Well, the first thing you should know about this book is that I will not be putting it on my kitchen shelves. No, it stays right on the counter. Next to the flour and sugar. Next to the light we use to soften butter. I want Bourke Street Bakery: All Sweet Things immediately at hand any time I have a craving for something sweet: cakes, muffins, cookies, biscuits, sweet pastry dough, tarts, sweet pies, puff pastries, choux pastries, croissant pastries, brioche, or just plain sweet bread.

Yes, those are the chapters in this intense, beautiful and important new baking book. Authors Paul Allam and David McGuiness began with one bakery in Australia in 2004. They now have eleven there and that is testament to their quality and meticulous attention to every aspect of baking.

This is a book for all of us because you really can do any of the recipes here. Some are relatively easy, some may put a bead of sweat on your brow if you’ve never assembled almond dacquoise, hazelnut dacquoise, and buttercream before:

That’s the Layered Almond and Hazelnut Meringue Cream Cake. This might take me two days to complete, with one day for all the components before the final assembly. But, you and I can both do this recipe. In this sense, Bourke Street Bakery is a match for any of the upscale baking books in recent years [like Patisserie by William and Suzue Curley]. Here again, the authors begn with recipes for the basics, like buttercream, and then lead you carefully to success. Dessert here can be a “construction” project where cake, creams, and fillings are happily crafted into a grand finale.

Or it can all be quite simple, but still magnificent. Consider this Flourless Dark Chocolate and Hazelnut Cake:

It’s striking. Yes, the photo stylist was superb here and the lighting and shadowing are superior. But, look right at that cake. It is made with just 6 ingredients: chocolate, butter, sesame seeds, hazelnut flour, eggs, and sugar. It’s easy to make. Dense, dark, and delicious. It’s a recipe from Piedmont and is one of the many recipes from around the world that appear in this book. The authors have fifty years of combined experience in the kitchen and they both know and love their sweets.

There are to be sure Australian recipes. Here is the iconic Lamington, a cookie with roots in both England and Australia:

It’s a sponge cake with a middle layer of blackberry jam. Perfectly British. Then finished with a raspberry-cocoa-and-sugar water dip and coated with dried coconut. Perfectly Australian.
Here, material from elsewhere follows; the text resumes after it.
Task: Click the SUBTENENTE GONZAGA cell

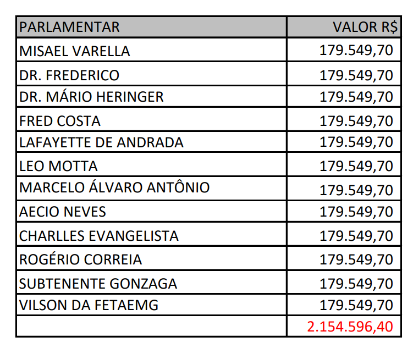Action: pos(98,284)
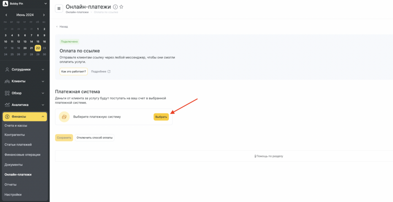Click the Назад back link
393x202 pixels.
point(62,27)
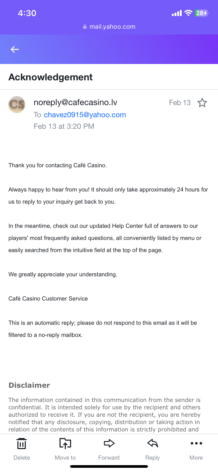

Australia does not have bears, as my native Oregon does. I grew up on Bear Claws, a rich, sprawling pastry with nuts and cinnamon. In Australia, the bear claws are made with chocolate and this book has an entire series of photos to guide you in claw creation:

That’s the last step before baking. Look again at that dough. Rich, pillowy, and promising flavor. From the detailed recipe to produce that dough, you know the promised will be fulfilled.

Bourke Street Bakery: All Things Sweet is one of the most beautifully photographed cookbooks ever produced. And the photos do more than seduce. Like that last one, the photos are often key in educating you about how to achieve recipe success.

If you are looking for a cookbook gift this season, this book is a great solution. You should gift yourself, too, of course. Bourke Street Bakery is easily one of the 10 Best Cookbooks of 2018. Easily.

Oh, soon there will be a 12th Bourke Street Bakery. Right here in Manhattan. Just 3 miles from where I live. I go by weekly to see the progress. Like any construction, it’s going a little slow. I nod to the workers and always say the same thing: “Hurry up.”

Course, now they don’t have to hurry. I have the book. I even know just where the book is. On the counter. Next to the flour and sugar. Next to the light we used to soften butter. A book to be used throughout every week.